## [THE TASK]
Repeat all of the records exactly, leaving out the pictures.
*** Begin section ***
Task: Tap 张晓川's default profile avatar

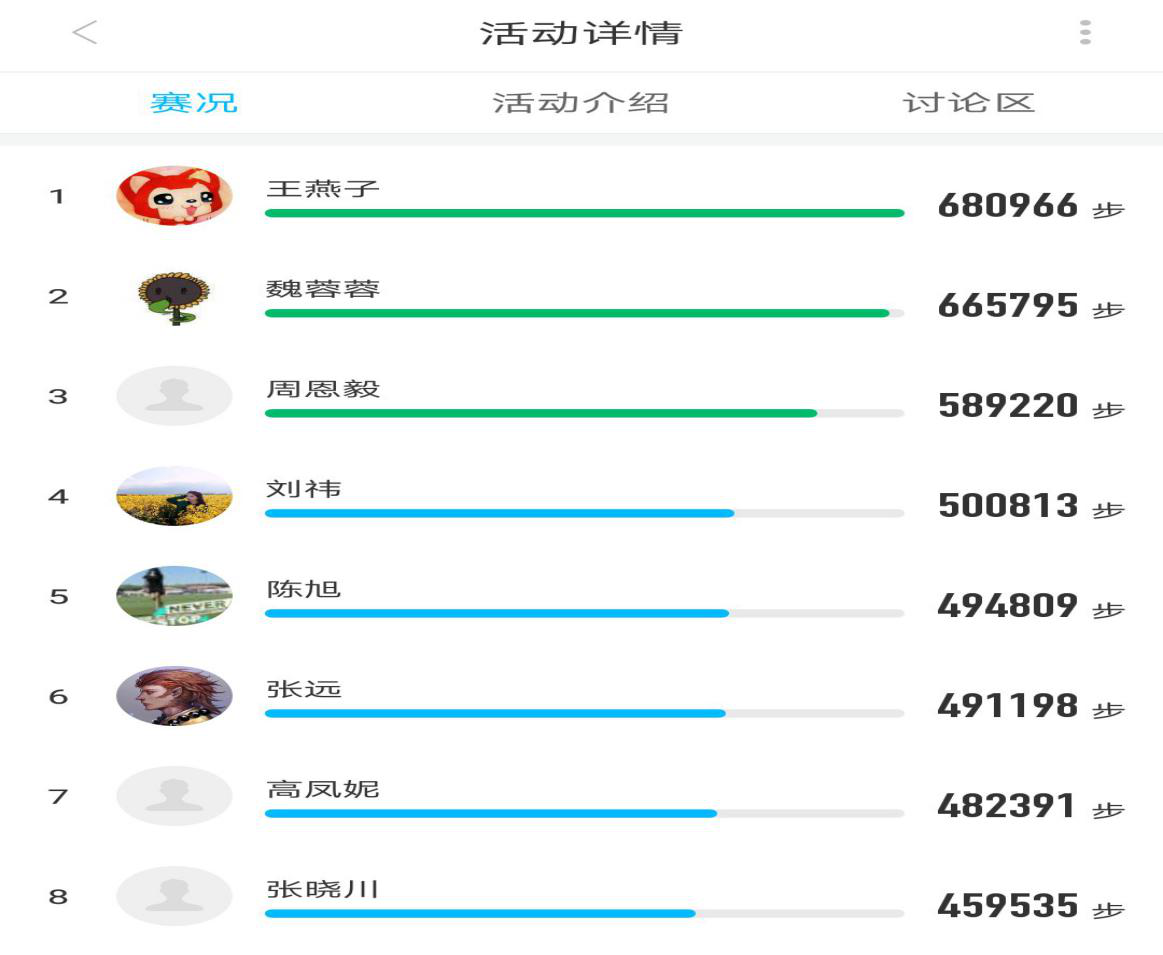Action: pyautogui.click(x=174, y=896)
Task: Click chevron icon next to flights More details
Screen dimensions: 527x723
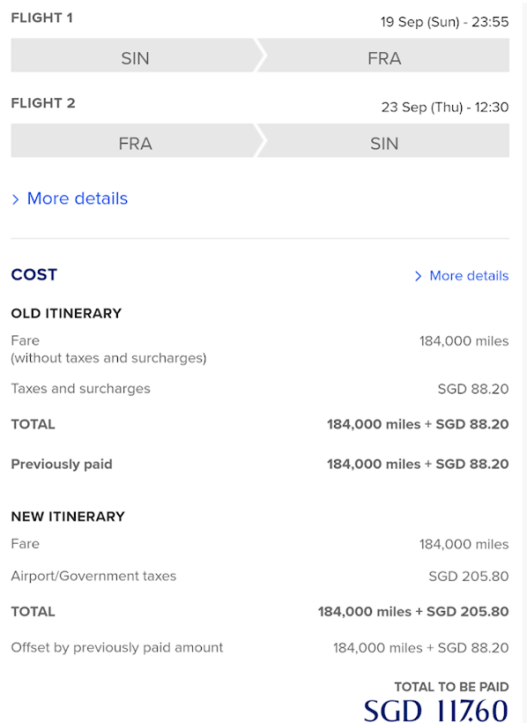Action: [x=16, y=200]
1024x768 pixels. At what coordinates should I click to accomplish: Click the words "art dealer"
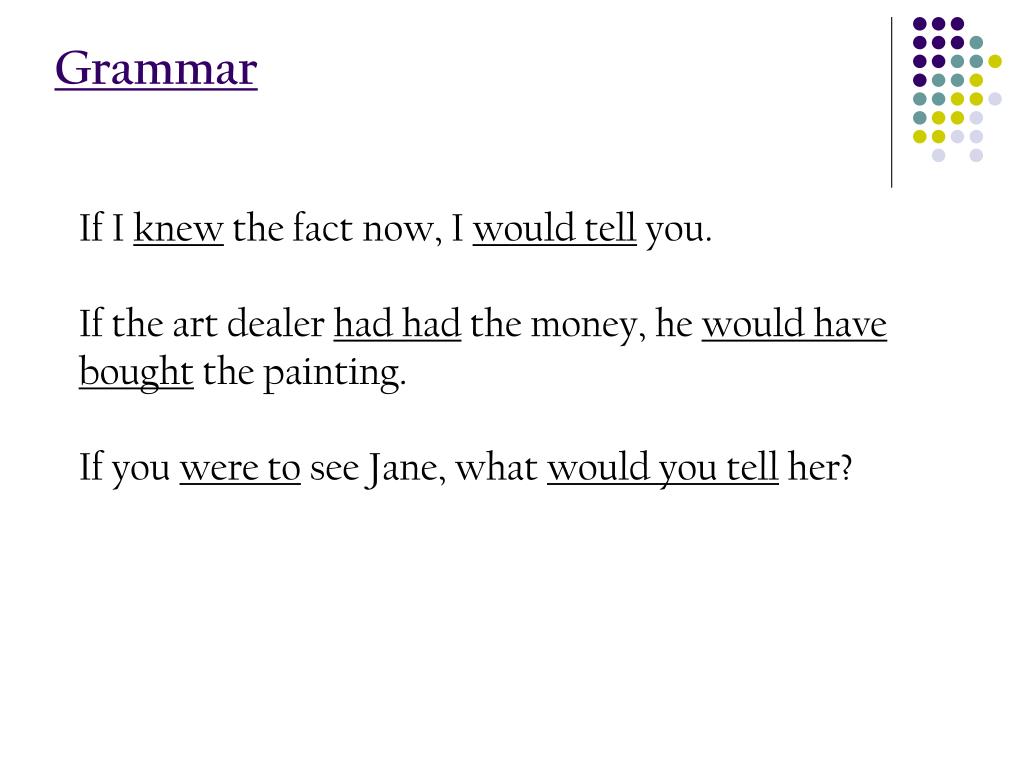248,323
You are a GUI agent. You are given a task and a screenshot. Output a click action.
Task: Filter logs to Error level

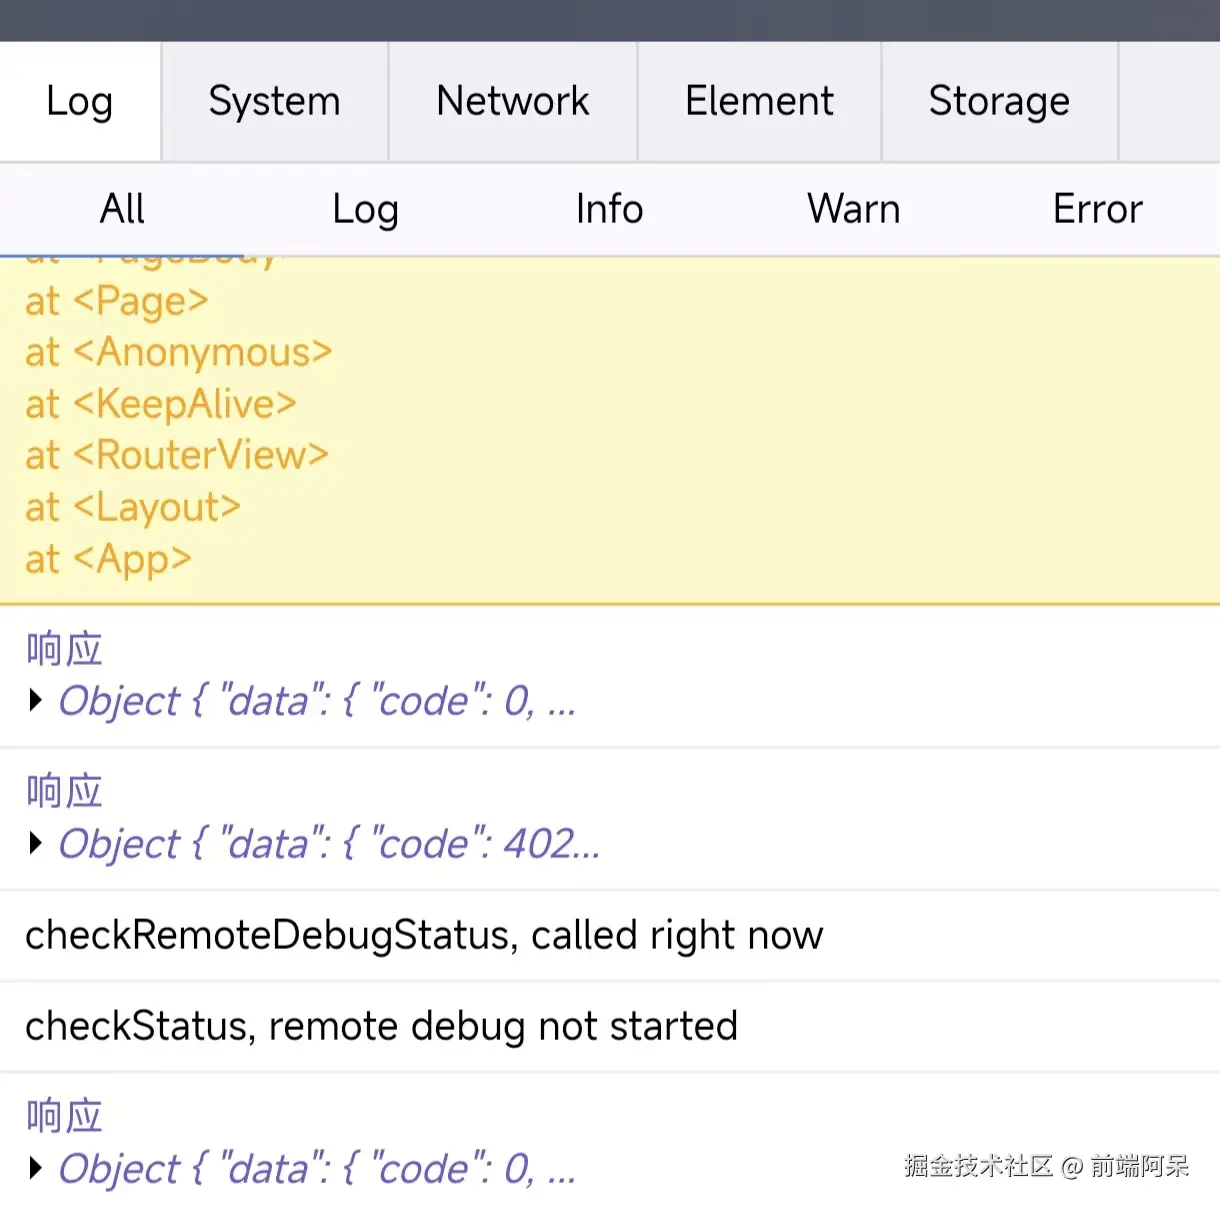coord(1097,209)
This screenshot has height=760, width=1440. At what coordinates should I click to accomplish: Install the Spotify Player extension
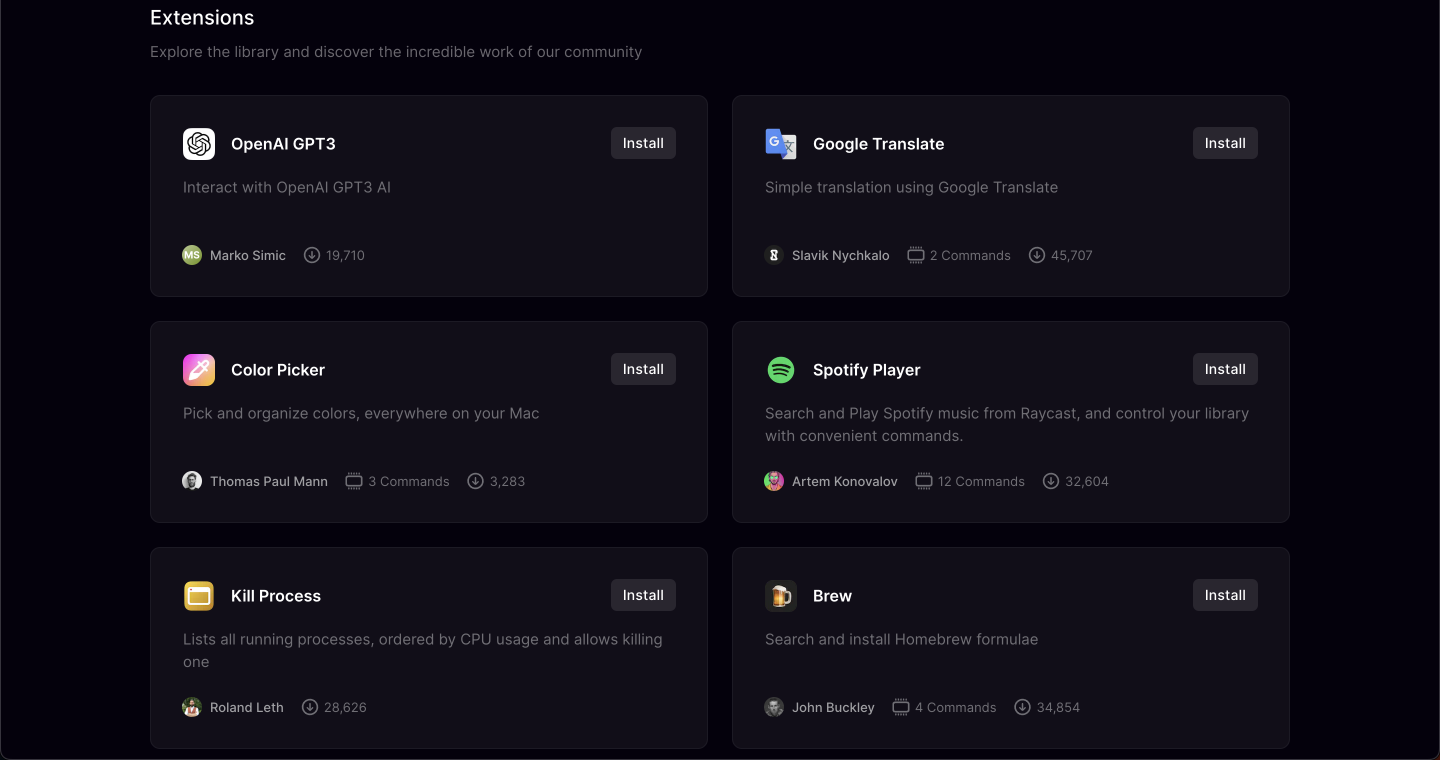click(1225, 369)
*** End section ***
## [ANSWER TO THIS EXERCISE]
Task: Tap 张晓川's default profile avatar

Action: pyautogui.click(x=174, y=896)
Task: Click chevron icon next to flights More details
Screen dimensions: 527x723
Action: [x=16, y=200]
1024x768 pixels. At what coordinates should I click to accomplish: Click the words "art dealer"
248,323
You are a GUI agent. You are given a task and a screenshot. Output a click action.
Task: Filter logs to Error level

coord(1097,209)
This screenshot has height=760, width=1440. At what coordinates should I click to accomplish: Install the Spotify Player extension
click(1225, 369)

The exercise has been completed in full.